Unfortunately, many are ignorant of what MS actually is. May I suggest that you mick up some Living with MS literature when next at the infusion appointment and subtly leave copy’s on both your managers desk as well as your HR department.
Good luck
Hello Sp1978. You’ve made my day, I loved yr comment. I do wonder if some of them would moan if I had a day off for my own funeral!
I had been thinking about getting some MS literature for people to read. It’s true, most people do not understand and can’t be bothered to find out about MS.
Thank you and all the best to you.
I have recently been diagnosed and within days of me bing back at wrk and i work for the NHS i was already hearing conversations around (Hows he going to do his job if he is diagnosed) this just shows the utter ignorance of some people. i have raised this higher with HR to protect myself.
do what you need t do and dont worry about others, or try not to they will only come out as the bad apples in the end.
you could tell them a truth which is “I’d swap with them in a heartbeat, you’d probably prefer to work 14 hours a day for 6 days a week for 50 weeks of the year rather than deal with this illness”
I would not wish MS on anyone but sometimes you need to make a strong point of view.
I hope they can find it in themselves to be a little kinder.
All the best
Mick
Hello
Sorry to hear you are having these problems. Try talking to one of your colleagues (pick one that thinks they know it all)! And say ever so friendly you hate having to go for your critical ms treatment, especially when went it effects your working day and possibly causes work for your colleagues, but as they well know the nhs is stretched and you have to take the appointment given. Perhaps they could suggest a solution, you haven’t thought of?
It may make them stop and think……let’s face it they won’t have another solution.
Take care xx
This is a very familiar problem… I’m lucky enough to have virtually no disability at for the time being, but MS is wrecking my life simply because of the impossibility of fitting NHS appointments and “health admin” (eg chasing prescriptions) round work. I’m self-employed, which means I in theory I can do what I want, but in practice I lose large parts of my income (and business reputation) thanks to NHS inflexibility. You know, they write a letter fixing some random date with no prior consultation and then add “failure to attend would cost the NHS £xxx” alongside threats of expulsion if you change your appointment more than once…and I feel like writing back and saying (1) The tone of the letter is more “court summons” than “patient care”, and (2) Attending is costing me £yyyyy.

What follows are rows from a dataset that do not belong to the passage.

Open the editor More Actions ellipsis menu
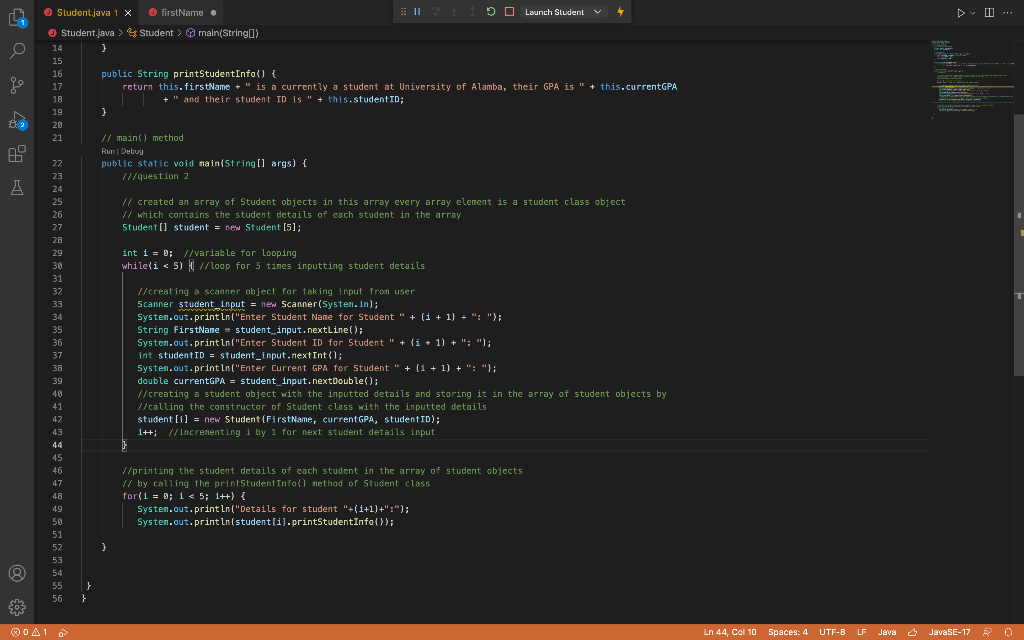The width and height of the screenshot is (1024, 640). [1009, 12]
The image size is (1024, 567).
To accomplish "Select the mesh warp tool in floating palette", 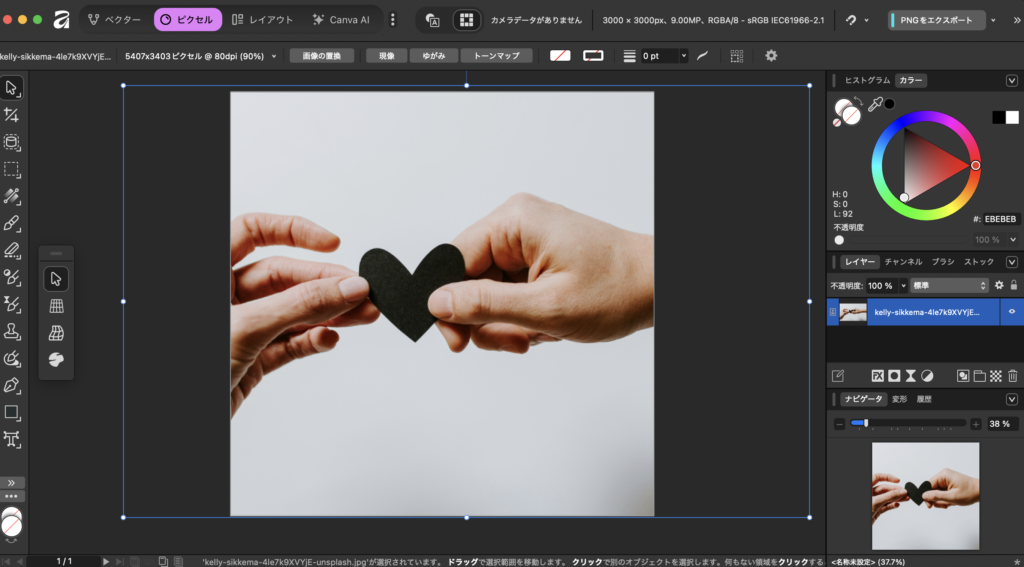I will tap(56, 306).
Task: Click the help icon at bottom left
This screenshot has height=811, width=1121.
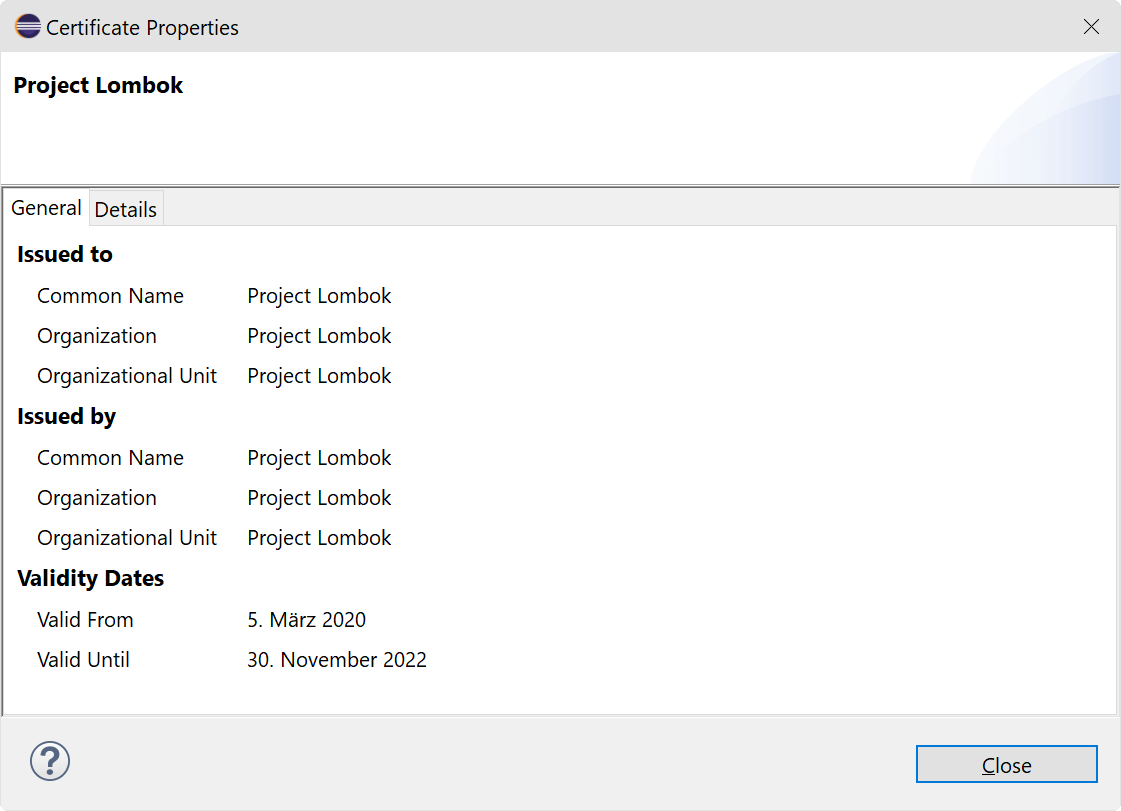Action: tap(49, 761)
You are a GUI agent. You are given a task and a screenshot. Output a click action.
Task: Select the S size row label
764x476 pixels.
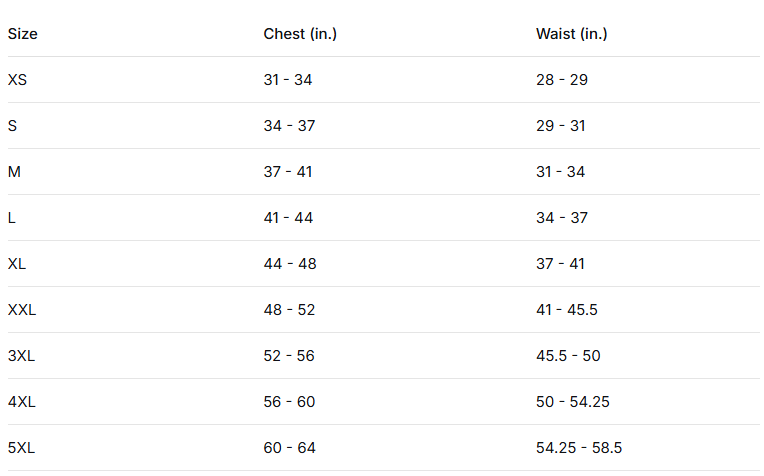click(12, 126)
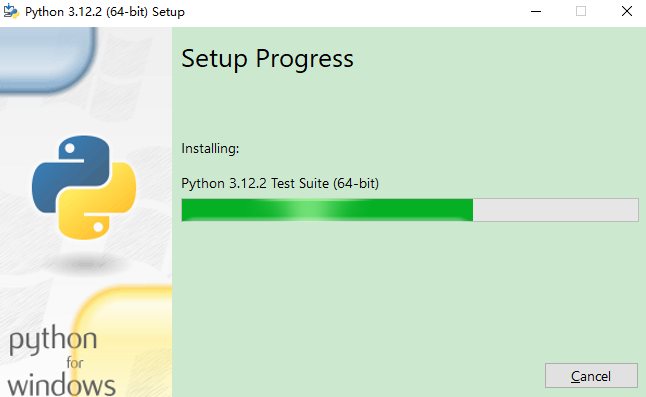This screenshot has height=397, width=646.
Task: Click the Setup Progress heading
Action: 267,59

Given that you do like the job itself, I wonder if you’ve considered confronting your colleagues, as others have suggested. Perhaps spell out to them what MS can entail, what the future might hold for you, and why you need this treatment. Your school may be short staffed but it’s not your fault. And after all, people choose to have children and then go on maternity/paternity leave - probably more days than you are taking - everyone accepts that. You getting the right treatment is actually in everyone’s interest: you are more likely to be off with relapses if you don’t.
It’s horrible to feel people are grumbling behind your back. If you had it out with them, would that feel like too much of a risk?
I’m going onto kesimpta for the time being, partly to avoid constant trips to hospital. But your treatment should really be whatever is best for your health - not for your employer. Either way, far from feeling guilty, you should be proud of yourself. It sounds like you’re doing a really important job, while coping with MS as well. What you really deserve is thanks for helping those children.